Embora até hoje seja um tabu em nossa literatura, com raríssimos escritores enveredando por esse tema, a famosa diarreia não pode nem deve continuar num limbo eterno. Afinal, desde o surgimento dos modernistas, em 1922, todos os assuntos viraram motivos artísticos, incluindo os escatológicos. Há pouco houve na França, com grande cobertura da mídia, a Primeira EXPO-CU do planeta, sucesso absoluto de público e crítica, logo num país tido como referência cultural e de povo esteticamente exigente. Quando ela surgir, recomenda-se a todos que a levem, de preferência, na maior esportiva, sem aperreios nem sentimentos de culpa. Apenas sentar no trono, relaxar e cagar à vontade. No máximo, lembrar alguns sinônimos que a definem por aí: desarranjo, soltura, caganeira, destempero, disenteria, ligeirinha, chicotinho, dor de barriga, churrio e aguaceiro.
Nas relações sociais, a fininha é proibida também, quase ninguém querendo tocar no assunto. Fala-se de tudo, desde mobilidade urbana até Copa do Mundo, menos disso. Parece algo fora do cotidiano ou que repugna as pessoas. Em casa, costumamos recebê-la sem cerimônia, com prazer inclusive; fora, é que o bicho pega, como diria a rapaziada. Dona do seu nariz, ela surge quando e onde quer, pouco ligando para nossas conveniências. Ao dar as caras no centro da cidade, espaço sem banheiros públicos, leva-nos a acreditar que seja uma tremenda sádica, figura que sente prazer com o sofrimento alheio. Caso nos proporcionasse tempo de chegar à moradia, vá lá, mas, indiferente, cede poucos minutos para resolvermos drama da maior importância. Tirando sarro de quase tudo na vida, Paulo Leminski, poeta curitibano, rabiscou uns versinhos mais que sarcásticos: “Merda é veneno./ No entanto, não há nada/ que seja mais bonito/ que uma bela cagada.”
Preocupante é quando a fininha surge quando estamos dirigindo, as cólicas nos apontando um curtíssimo prazo para encontrarmos uma solução imediata, senão a coisa degringola de vez.
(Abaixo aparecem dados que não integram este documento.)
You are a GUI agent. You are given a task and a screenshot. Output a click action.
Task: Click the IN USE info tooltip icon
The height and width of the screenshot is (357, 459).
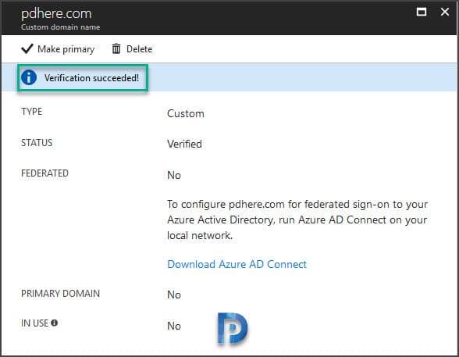click(x=54, y=323)
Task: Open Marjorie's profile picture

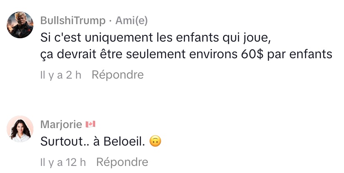Action: point(20,129)
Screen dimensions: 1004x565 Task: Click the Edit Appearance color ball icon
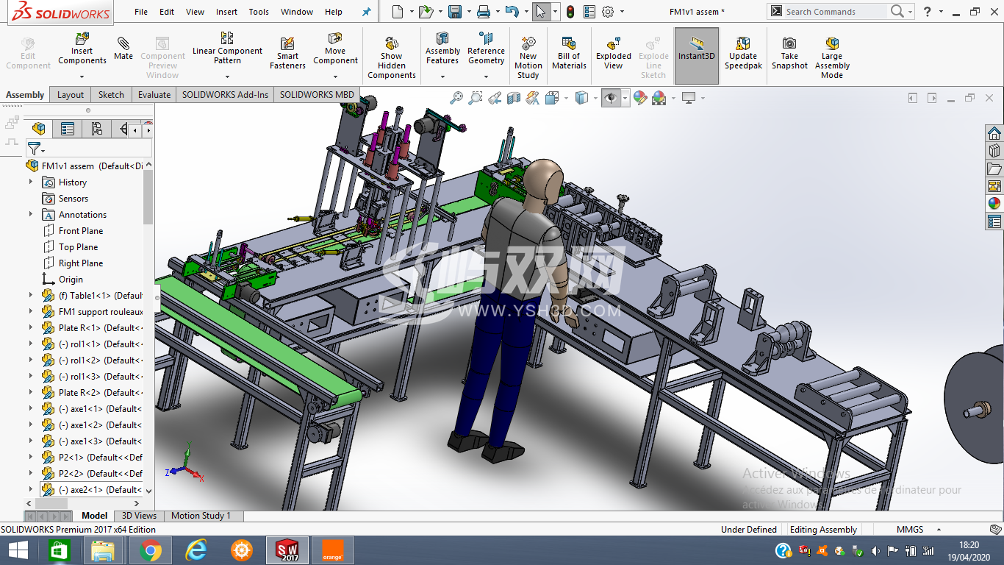640,98
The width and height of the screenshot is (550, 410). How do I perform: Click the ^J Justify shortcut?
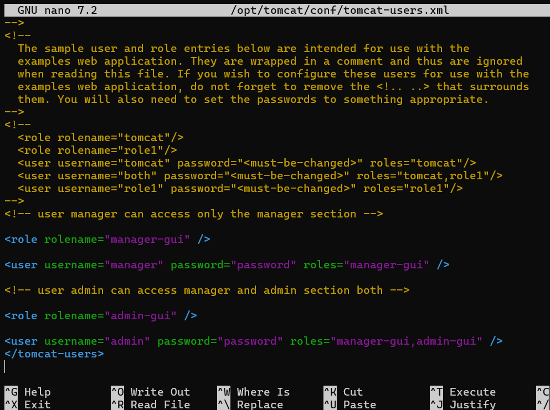pyautogui.click(x=462, y=404)
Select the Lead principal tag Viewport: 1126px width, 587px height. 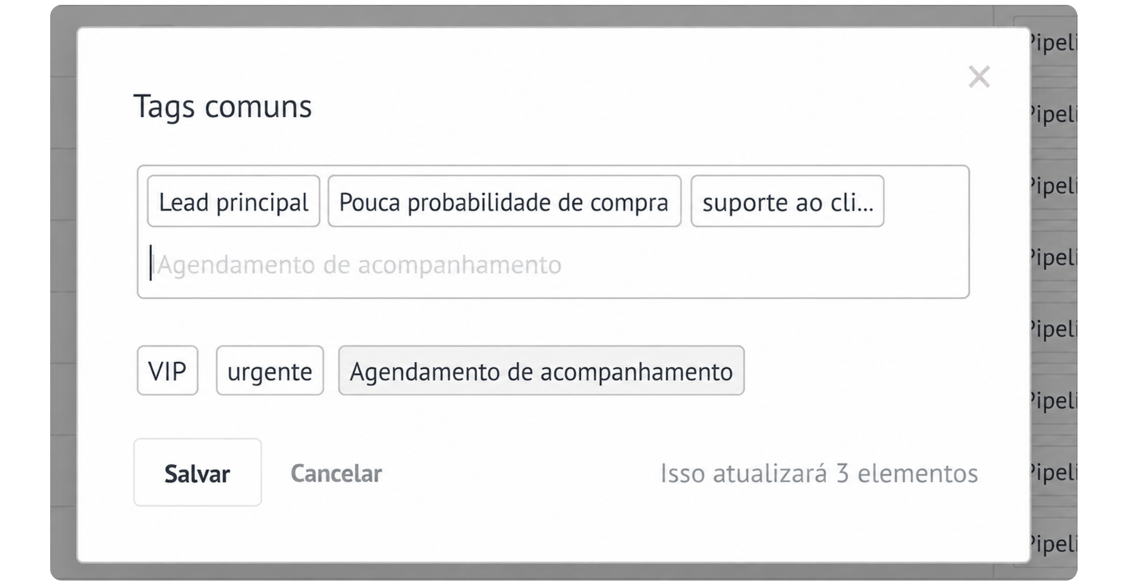point(233,201)

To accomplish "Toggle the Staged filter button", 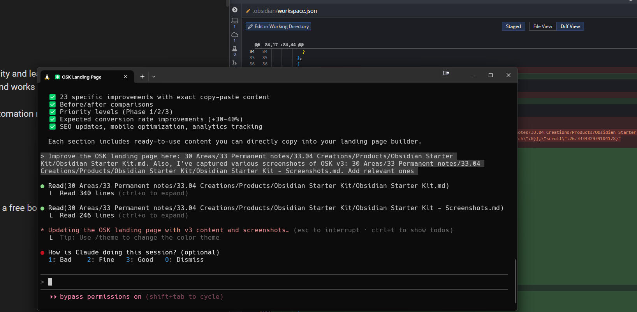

Foi o que aconteceu comigo ao dirigir na Vila Operária, o raciocínio agindo rápido, frente às alternativas postas, indicando como única saída o aeroporto de Teresina, local próximo ao bairro em que me encontrava. Agora era torcer para que desse tempo e, mais importante, houvesse um sanitário desocupado. Bom é constatar que, nessas horas, o universo inteiro conspira a nosso favor. Além de uma privada livre e limpa, ainda fui brindado com um poema maroto: “Neste lugar solitário/ Toda vaidade se acaba/ Todo o cobarde faz força/ Todo o valente se caga/ Obrar é lei do mundo/ Cagar é lei do Universo/ E foi assim, cagando/ Que eu fiz este verso”.